174. In other words, any plan, from whatever quarter it may emanate, must be judged in terms of its effect upon the strengthening of peace and not in terms of an inevitable war. We must remember, in this connexion, how at different times during a particular period each of the two large blocs considered the settlement of the Austrian problem a strategic defeat.
175. Among the urgent problems before us, I should like also to mention the removal of economic barriers and the increase of international trade, the development of under-developed countries, the project known as the Special United Nations Fund for Economic Development, the International Atomic Energy Agency dealing with the peaceful uses of atomic energy, and the question of the universality of our Organization.
176. With regard to all these problems, my Government firmly adheres to the views it has expressed on many occasions. In the case of SUNFED, it was glad to note the favourable attitude taken a few days ago by the Soviet Union, one of the largest potential contributors. We hope that the United States will also take a favourable decision on this matter in the near future. Indeed, it is only through large-scale international co-operation under United Nations auspices that this problem of such vital importance to world peace can be solved.
177. Before concluding, I should like to emphasize that the United Nations has emerged from its recent ordeals with added stature and authority. It has become evident that where major international problems are involved the United Nations can no longer be disregarded, nor the principles of the Charter ignored. I wish to refer particularly to the active and most valuable role that Mr. Hammarskjold, the Secretary-General, has played throughout, and even long before, the present crisis.
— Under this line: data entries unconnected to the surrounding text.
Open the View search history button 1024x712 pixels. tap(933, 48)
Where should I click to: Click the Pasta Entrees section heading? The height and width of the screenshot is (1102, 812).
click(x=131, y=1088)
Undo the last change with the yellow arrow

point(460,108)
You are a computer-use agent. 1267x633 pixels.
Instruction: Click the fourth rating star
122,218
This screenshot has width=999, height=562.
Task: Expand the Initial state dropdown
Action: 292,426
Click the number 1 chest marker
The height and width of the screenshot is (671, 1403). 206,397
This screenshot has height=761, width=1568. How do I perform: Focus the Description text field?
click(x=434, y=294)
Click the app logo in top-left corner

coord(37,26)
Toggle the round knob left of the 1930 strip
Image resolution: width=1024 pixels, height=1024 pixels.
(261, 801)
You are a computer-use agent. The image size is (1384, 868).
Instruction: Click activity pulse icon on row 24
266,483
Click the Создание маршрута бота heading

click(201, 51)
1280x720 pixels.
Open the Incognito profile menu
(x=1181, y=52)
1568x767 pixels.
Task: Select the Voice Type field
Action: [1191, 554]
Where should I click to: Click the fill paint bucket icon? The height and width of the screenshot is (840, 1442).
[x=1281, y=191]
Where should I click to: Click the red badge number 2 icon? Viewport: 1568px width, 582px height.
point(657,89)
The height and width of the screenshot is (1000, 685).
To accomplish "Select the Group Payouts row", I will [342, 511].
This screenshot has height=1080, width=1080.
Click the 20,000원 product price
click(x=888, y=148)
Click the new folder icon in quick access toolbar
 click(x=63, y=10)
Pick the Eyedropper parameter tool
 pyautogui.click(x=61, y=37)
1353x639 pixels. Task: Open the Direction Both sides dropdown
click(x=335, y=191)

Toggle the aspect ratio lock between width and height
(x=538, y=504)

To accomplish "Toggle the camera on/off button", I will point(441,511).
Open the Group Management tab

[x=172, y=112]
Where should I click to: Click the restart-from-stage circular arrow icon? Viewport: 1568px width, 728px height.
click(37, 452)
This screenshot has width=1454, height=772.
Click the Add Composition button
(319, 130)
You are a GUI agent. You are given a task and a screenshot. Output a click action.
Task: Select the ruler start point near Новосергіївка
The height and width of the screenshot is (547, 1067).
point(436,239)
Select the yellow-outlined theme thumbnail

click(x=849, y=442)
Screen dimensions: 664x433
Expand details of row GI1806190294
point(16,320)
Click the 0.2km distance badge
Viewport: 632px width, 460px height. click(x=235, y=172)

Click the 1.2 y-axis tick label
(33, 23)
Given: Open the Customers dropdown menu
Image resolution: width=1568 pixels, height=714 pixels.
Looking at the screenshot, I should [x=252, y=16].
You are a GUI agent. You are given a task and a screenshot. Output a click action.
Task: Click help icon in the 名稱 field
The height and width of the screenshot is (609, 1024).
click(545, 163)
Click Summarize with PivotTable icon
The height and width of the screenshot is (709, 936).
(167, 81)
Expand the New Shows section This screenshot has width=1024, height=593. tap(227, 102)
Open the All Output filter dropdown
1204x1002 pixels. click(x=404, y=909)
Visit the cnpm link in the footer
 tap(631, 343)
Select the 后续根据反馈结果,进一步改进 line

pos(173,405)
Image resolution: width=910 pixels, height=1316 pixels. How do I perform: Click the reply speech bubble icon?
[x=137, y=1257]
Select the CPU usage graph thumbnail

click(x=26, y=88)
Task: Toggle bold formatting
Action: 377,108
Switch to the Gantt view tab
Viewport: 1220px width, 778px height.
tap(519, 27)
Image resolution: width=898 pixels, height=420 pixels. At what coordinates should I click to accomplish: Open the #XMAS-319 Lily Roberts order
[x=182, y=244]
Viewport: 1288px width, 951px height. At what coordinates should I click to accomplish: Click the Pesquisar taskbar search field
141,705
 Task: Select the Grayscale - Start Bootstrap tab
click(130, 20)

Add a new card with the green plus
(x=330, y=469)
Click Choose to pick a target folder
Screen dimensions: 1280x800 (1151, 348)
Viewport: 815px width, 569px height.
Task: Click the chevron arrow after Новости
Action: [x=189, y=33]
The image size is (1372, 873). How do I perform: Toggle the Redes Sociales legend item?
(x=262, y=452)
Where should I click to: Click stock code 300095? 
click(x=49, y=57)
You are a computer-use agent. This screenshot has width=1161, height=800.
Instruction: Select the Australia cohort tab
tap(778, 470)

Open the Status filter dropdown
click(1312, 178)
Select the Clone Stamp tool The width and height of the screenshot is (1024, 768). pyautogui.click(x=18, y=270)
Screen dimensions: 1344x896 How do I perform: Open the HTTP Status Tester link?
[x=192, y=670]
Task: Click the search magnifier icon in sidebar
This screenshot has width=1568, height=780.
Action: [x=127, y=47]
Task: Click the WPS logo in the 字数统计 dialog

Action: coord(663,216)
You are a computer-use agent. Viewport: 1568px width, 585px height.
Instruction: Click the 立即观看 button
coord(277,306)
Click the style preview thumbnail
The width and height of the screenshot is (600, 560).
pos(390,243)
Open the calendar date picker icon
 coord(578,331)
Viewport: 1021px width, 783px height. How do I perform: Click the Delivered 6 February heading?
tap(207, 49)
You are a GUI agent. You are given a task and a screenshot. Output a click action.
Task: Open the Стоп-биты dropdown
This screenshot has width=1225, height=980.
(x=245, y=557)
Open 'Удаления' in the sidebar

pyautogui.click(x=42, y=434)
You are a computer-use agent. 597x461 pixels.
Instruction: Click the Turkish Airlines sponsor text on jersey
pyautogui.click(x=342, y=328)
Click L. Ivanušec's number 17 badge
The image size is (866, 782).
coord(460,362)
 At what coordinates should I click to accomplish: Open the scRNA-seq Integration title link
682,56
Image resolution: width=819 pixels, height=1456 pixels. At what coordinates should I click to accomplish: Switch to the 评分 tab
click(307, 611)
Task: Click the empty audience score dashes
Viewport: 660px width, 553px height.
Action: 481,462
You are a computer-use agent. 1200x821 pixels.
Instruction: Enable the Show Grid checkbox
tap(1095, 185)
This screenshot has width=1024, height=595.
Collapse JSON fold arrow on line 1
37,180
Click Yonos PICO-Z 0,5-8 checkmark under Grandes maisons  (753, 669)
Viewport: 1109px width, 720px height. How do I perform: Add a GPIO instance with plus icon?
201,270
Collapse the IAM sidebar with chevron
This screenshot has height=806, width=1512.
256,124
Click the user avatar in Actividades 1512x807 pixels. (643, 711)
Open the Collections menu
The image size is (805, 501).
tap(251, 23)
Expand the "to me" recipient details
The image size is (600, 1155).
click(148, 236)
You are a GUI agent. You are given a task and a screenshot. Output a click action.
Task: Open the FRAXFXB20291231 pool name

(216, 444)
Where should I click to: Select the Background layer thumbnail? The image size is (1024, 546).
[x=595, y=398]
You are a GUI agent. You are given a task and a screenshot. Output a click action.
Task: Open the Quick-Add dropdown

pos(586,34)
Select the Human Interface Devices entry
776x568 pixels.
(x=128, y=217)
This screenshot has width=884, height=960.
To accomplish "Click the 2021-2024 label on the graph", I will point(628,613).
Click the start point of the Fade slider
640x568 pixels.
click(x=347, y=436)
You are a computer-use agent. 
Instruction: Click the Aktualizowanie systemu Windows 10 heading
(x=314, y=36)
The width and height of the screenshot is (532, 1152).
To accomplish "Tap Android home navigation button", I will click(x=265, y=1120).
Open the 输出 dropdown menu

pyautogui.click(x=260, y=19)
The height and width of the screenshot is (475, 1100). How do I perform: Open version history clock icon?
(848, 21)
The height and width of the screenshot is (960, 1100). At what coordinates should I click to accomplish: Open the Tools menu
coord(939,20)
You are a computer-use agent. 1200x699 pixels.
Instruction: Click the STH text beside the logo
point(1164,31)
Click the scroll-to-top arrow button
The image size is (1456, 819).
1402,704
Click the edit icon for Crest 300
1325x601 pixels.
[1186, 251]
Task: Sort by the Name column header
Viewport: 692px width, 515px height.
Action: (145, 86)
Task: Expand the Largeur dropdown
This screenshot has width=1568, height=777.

178. The principles I have just outlined will guide my delegation in its consideration of the items on the agenda of the eleventh session of the General Assembly. These principles are also at the root of our whole foreign policy, which is entirely aimed at safeguarding peace and strengthening international security and cooperation on the basis of the independence and sovereign equality of all States, in conformity with the Purposes and Principles of the United Nations Charter.